Happiness
is just being. Being available to what is, being present in what is, being
accepting of what is and moving on with what is.
If we can’t understand the concept and
value of just being, we simply will never be happy.
In the July-August 2015 double edition of Harvard Business Review (HBR), Senior Editor Alison Beard writes
about “The Happiness Backlash –
Investigating the seemingly universal insistence on feeling good”.
Reviewing a set of new books on happiness (mostly in the ‘Self-Help’ genre) and
sharing her own perspectives candidly, Beard confesses that reading about
happiness depresses her. “Because there’s too much advice out there about how
to achieve it,” she explains. And she continues, “…And yet for me and many
others, happiness remains elusive. Of course, I sometimes feel joyful and
content – reading a bedtime story to my kids, interviewing someone I greatly
admire, finishing a tough piece of writing. But despite having good health,
supportive family and friends, and a stimulating and flexible job, I am often
awash in negative emotions: worry, frustration, anger, disappointment, guilt, envy,
regret. My default state is dissatisfied.” I feel sorry for Beard. That she has
come to believe that her default state is one of dissatisfaction if not of
complete unhappiness. To be sure, millions out there are unhappier than most
others and, unfortunately, they remain unhappy almost perpetually. And the
reason these people are this way is because they have not understood the value
of just being.
Fundamentally, happiness is an inside
job. As Beard rightly surmises, just because there is a wave of activity in the
“happiness industry” with books being churned out and people talking about it
more and more – actually tweeting and #tagging about it – it cannot be assumed
that the people of the world are getting any happier. No one – or no thing –
can make you happy unless you learn to simply be – be with yourself, be with
your true Self, be with what is, be yourself, be in the moment. And to be, you
must understand Life. You must realize that Life does not happen because of
you. It happens in spite of you. of what you do or don’t do. You cannot control
the Life that’s happening to you. All you can and must do is to accept the Life
you have, do the best in any circumstance and again be accepting of whatever
outcome or result your efforts may generate.

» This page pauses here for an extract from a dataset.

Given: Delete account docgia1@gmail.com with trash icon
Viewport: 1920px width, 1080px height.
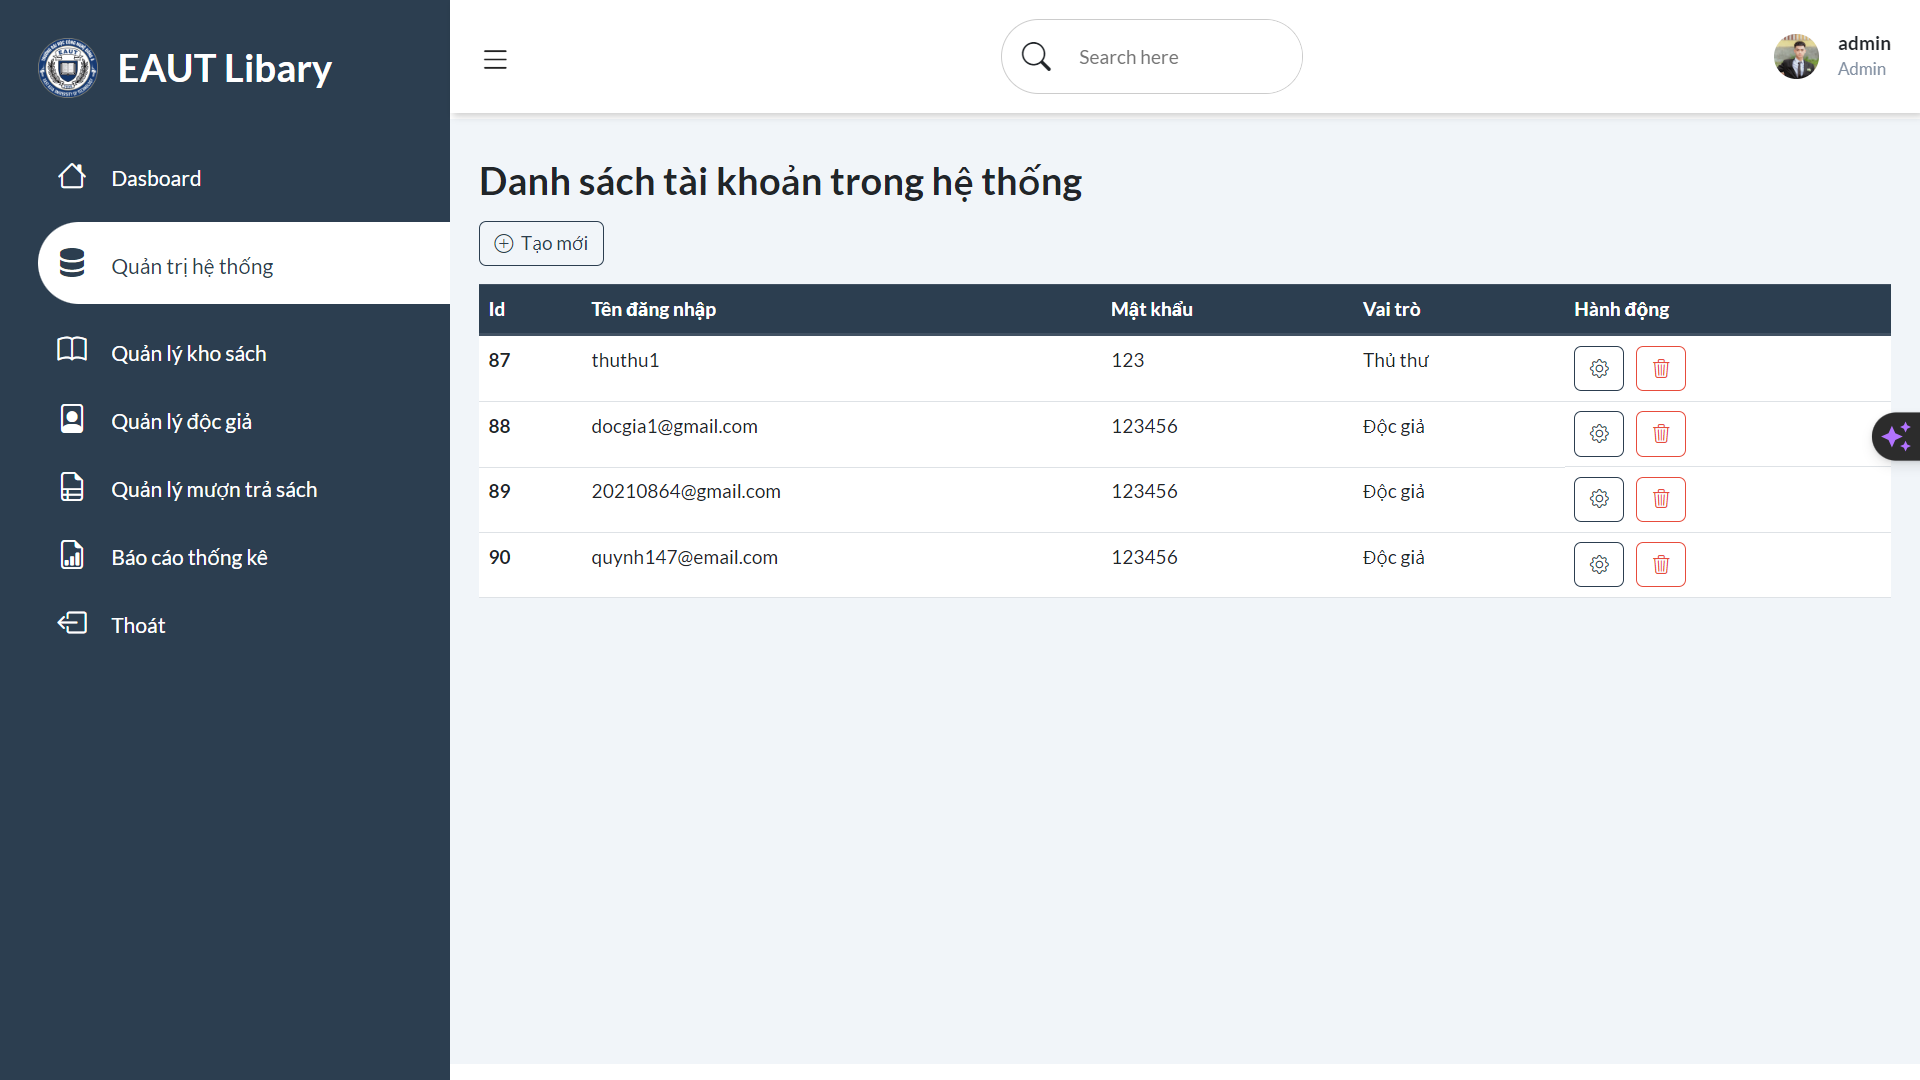Looking at the screenshot, I should pos(1660,434).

Per ancient Roman philosophy, the Goddess
Fortuna, rotates the wheel of fortune,
rota fortunae, of our lives. The
wheel has the picture of a king on top and a picture of the same man as pauper
at the bottom. So when the wheel of Life turns, as it surely will, you are
pushed down if you are on top and you are pushed up if you are down. But we as
people, as a race, we have all been conditioned to cling to the periphery of
Life, holding on to the material aspects of our lives – power, wealth and
assets. This basically means that as long as you are on the periphery of Life
you will have to deal with the ups and downs, with the highs and lows, with
gain and loss, with success and with defeat. But if you move inward, to the
center of the wheel, you could be unmoved by all that happens to you in Life.
In a way, at the center of the wheel is where the opportunity to move beyond
mortal and material abundance transcending health, wealth, power, pleasure and
fame is available. This is where you are in a state where you just accept what
Life is offering you at the moment. Which is, kahbi khushi, kabhi gham – sometimes joy and sorrow. The nub is
this: when you are accepting of the Life you have, of what is, you may feel the
pain, but you will not suffer. You will learn to be in this material world and
yet be above all the attachments that lure you and want to hold you hostage!
There are only two ways to live Life. You
can enjoy it. Or you can endure it. Enjoyment comes easily. When what you want
comes your way, you enjoy it. But how can you enjoy death, separation, illness,
misunderstanding, hatred, conspiracy, break-ups, loss, penury? These you simply
have to endure. If you learn to just be, you can indeed be happy, even while
you are enduring the Life that you never wanted, never wished or never
expected.
So, I would like to humbly disagree with
Beard – even though she is one of my favorite writers at my favorite HBR. There is no backlash against
happiness. There can never be – who will ever say no to being happy? Besides, happiness
is not an industry. It is not a pursuit. It is a state. A state of being. Really,
happiness is in you. You are unable to find it, or uncork it, because you have
heaped layer upon layer of negative, debilitating emotions on happiness. To be
happy, you simply have to be. When you are, accepting of the Life you have, no
matter what the context or circumstance, you will find that all the negativity
in you has evaporated. Or better still dissolved. When you are, you are in the
moment, in the present. All your negativity stems from living in the past –
anger, grief, guilt over what happened in a period of time that is dead, is
gone – or from living in the future – worry, fear, anxiety over what may happen
in a moment that no one has really known or seen. In the present moment there
is no negativity. In the present, there is only one way, and that way is to simply
be. When you simply are, you are happy!